Efficiency of LoRA 7B: Lightweight fine-tuning allows small models to surpass closed-source giants in vertical capabilities, confirming the cost-effectiveness of targeted data for narrow tasks.

Limitations & Future Work¶

Small Real Dataset: The real test set (1.2k) is limited and may contain biases regarding user habits and hand distribution.
Single-frame focus: The benchmark is image-based, whereas real pointing is a temporal process (extend-lock-retract). Single frames may not fully capture deployment complexity.
Static Scenes: 3D scenes are derived from static indoor datasets, lacking dynamic crowds or moving targets.
Grounding Potential: While the data includes BBox and 2D coordinates, the paper focuses on QA, leaving the potential for direct 3D ray-hit regression untapped.

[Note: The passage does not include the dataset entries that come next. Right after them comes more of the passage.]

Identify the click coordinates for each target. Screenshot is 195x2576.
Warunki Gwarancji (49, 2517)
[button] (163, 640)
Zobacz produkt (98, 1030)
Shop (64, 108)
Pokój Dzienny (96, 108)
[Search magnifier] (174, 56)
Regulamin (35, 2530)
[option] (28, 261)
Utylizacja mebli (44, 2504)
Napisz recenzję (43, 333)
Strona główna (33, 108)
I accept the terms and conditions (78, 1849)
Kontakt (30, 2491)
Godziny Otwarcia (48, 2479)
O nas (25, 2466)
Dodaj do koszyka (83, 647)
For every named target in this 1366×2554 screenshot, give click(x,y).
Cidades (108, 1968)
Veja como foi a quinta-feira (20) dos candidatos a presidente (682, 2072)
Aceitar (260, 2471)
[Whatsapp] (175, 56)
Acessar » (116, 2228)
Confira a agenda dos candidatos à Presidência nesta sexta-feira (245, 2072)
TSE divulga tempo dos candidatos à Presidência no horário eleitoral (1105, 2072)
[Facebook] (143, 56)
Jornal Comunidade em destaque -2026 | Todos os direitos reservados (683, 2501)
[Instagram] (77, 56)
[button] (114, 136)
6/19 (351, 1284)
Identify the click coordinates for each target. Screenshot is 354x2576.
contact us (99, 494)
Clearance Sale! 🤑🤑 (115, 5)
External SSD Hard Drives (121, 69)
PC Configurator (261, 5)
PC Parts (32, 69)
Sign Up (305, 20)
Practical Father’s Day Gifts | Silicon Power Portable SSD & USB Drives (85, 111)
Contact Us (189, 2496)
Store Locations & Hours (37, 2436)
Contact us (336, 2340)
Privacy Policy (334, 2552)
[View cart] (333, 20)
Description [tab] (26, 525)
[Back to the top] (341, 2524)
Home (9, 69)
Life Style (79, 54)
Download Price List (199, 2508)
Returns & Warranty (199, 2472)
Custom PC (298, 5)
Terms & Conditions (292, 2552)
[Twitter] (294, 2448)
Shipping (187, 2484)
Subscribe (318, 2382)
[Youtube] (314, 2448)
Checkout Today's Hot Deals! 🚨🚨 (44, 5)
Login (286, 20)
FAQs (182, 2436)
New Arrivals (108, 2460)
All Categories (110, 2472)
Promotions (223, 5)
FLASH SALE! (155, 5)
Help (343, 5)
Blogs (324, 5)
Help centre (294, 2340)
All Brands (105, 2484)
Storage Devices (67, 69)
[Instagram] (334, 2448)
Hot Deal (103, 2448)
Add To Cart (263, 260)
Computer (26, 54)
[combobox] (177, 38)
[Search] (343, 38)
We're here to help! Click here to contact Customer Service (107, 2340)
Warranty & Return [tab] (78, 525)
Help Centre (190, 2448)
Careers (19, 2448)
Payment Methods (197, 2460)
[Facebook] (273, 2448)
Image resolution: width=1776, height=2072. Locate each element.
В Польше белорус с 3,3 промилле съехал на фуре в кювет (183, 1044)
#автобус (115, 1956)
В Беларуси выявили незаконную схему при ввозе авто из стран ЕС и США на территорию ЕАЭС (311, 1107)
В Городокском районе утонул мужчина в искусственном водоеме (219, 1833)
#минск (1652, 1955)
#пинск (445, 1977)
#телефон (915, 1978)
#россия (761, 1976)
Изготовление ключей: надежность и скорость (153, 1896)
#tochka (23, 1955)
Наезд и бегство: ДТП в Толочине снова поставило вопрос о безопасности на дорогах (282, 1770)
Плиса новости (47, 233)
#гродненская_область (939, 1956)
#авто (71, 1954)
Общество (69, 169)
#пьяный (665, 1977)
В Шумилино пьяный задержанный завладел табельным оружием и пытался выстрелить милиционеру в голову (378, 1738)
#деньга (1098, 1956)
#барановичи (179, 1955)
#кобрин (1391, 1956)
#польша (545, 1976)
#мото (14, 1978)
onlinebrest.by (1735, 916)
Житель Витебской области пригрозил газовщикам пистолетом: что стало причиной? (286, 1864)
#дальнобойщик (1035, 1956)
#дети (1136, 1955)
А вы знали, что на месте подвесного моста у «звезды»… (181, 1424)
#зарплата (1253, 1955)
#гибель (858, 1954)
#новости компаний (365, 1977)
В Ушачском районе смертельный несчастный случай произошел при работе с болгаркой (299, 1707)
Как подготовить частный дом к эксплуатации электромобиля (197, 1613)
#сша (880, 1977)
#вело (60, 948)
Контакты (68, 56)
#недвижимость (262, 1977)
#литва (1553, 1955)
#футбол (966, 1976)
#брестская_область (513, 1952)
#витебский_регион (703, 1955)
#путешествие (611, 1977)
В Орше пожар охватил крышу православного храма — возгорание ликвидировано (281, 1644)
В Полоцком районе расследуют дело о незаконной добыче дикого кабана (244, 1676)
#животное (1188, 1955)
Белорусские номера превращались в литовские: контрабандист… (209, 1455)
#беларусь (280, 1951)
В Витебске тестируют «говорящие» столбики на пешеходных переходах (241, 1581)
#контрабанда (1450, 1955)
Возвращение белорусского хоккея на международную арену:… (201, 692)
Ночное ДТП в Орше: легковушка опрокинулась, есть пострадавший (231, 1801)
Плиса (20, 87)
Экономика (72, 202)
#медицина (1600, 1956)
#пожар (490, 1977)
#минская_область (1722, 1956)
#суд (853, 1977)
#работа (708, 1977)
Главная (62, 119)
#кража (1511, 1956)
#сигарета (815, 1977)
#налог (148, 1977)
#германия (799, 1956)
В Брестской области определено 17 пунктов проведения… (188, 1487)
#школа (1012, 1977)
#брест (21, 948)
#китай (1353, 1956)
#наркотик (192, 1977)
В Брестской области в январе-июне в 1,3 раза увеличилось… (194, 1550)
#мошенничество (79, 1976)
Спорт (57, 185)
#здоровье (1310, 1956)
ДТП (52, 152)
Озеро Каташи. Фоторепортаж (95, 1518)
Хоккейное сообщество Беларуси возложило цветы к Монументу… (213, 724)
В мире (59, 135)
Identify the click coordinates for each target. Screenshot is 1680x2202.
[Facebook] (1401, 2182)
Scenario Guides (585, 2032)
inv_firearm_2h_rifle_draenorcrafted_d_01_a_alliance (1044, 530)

vs YouRefIt: Transitions from 3rd-person + real gestures to egocentric + geometrically precise simulation.
vs Ges3ViG: Upgrades from synthetic avatars to 42 diverse arm models and emphasizes QA over pure coordinate localization.
vs RefEgo: Adds the gesture modality to complement text-only egocentric grounding.
vs EOC-Bench / ECBench: Replaces artificial visual prompts (boxes/circles) with natural hand gestures, aligning with real AR terminal inputs.

Rating¶

Novelty: ⭐⭐⭐⭐ First to treat "pointing geometry" as a first-class citizen in an egocentric benchmark; the "Referential Hallucination" concept is impactful.
Experimental Thoroughness: ⭐⭐⭐⭐ Covers various closed/open models and dual-axis taxonomy, though fine-grained ablation of domain randomization components could be deeper.
Writing Quality: ⭐⭐⭐⭐ Clear logical flow from motivation to failure mode analysis; standardized formulas and excellent visualization.
Value: ⭐⭐⭐⭐⭐ Directly addresses a core interaction bottleneck for AR assistants and demonstrates a deployable paradigm for specialized model capability.